» WHAT NEEDS TO BE DONE
Everything from the line containing "Configurador equipos gaming (162, 103)" to the end of the records should be reproduced exactly, and nothing before it.

» DATA SHOWN
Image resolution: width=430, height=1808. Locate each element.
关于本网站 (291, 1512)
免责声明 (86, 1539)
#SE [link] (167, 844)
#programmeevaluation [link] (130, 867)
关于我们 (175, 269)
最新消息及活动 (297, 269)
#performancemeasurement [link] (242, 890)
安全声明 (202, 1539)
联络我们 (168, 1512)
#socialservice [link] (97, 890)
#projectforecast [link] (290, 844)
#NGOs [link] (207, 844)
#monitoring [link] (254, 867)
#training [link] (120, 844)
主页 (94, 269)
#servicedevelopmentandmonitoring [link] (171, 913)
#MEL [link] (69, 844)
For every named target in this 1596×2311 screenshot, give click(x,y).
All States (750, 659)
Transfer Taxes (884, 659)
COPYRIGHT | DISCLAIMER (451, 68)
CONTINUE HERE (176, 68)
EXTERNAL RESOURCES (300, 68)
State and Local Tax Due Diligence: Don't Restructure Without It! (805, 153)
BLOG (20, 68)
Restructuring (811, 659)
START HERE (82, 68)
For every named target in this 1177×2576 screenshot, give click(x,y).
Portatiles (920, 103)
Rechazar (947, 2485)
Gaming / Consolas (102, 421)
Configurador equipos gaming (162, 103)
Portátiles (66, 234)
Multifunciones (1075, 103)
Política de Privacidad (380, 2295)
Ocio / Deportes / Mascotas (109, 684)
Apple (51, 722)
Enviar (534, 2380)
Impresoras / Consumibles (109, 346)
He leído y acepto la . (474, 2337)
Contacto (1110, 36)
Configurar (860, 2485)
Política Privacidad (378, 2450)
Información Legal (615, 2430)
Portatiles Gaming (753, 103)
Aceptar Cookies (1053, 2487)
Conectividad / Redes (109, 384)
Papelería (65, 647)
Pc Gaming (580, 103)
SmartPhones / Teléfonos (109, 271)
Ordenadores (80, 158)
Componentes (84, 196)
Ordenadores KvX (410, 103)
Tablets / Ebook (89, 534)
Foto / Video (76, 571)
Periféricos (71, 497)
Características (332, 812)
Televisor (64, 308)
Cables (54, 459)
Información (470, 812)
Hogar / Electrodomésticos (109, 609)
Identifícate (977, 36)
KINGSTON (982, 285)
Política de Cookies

» FINISHED TASK
Configurador equipos gaming (162, 103)
Portátiles (66, 234)
Multifunciones (1075, 103)
Política de Privacidad (380, 2295)
Ocio / Deportes / Mascotas (109, 684)
Apple (51, 722)
Enviar (534, 2380)
Impresoras / Consumibles (109, 346)
He leído y acepto la . (474, 2337)
Contacto (1110, 36)
Configurar (860, 2485)
Política Privacidad (378, 2450)
Información Legal (615, 2430)
Portatiles Gaming (753, 103)
Aceptar Cookies (1053, 2487)
Conectividad / Redes (109, 384)
Papelería (65, 647)
Pc Gaming (580, 103)
SmartPhones / Teléfonos (109, 271)
Ordenadores (80, 158)
Componentes (84, 196)
Ordenadores KvX (410, 103)
Tablets / Ebook (89, 534)
Foto / Video (76, 571)
Periféricos (71, 497)
Características (332, 812)
Televisor (64, 308)
Cables (54, 459)
Información (470, 812)
Hogar / Electrodomésticos (109, 609)
Identifícate (977, 36)
KINGSTON (982, 285)
Política de Cookies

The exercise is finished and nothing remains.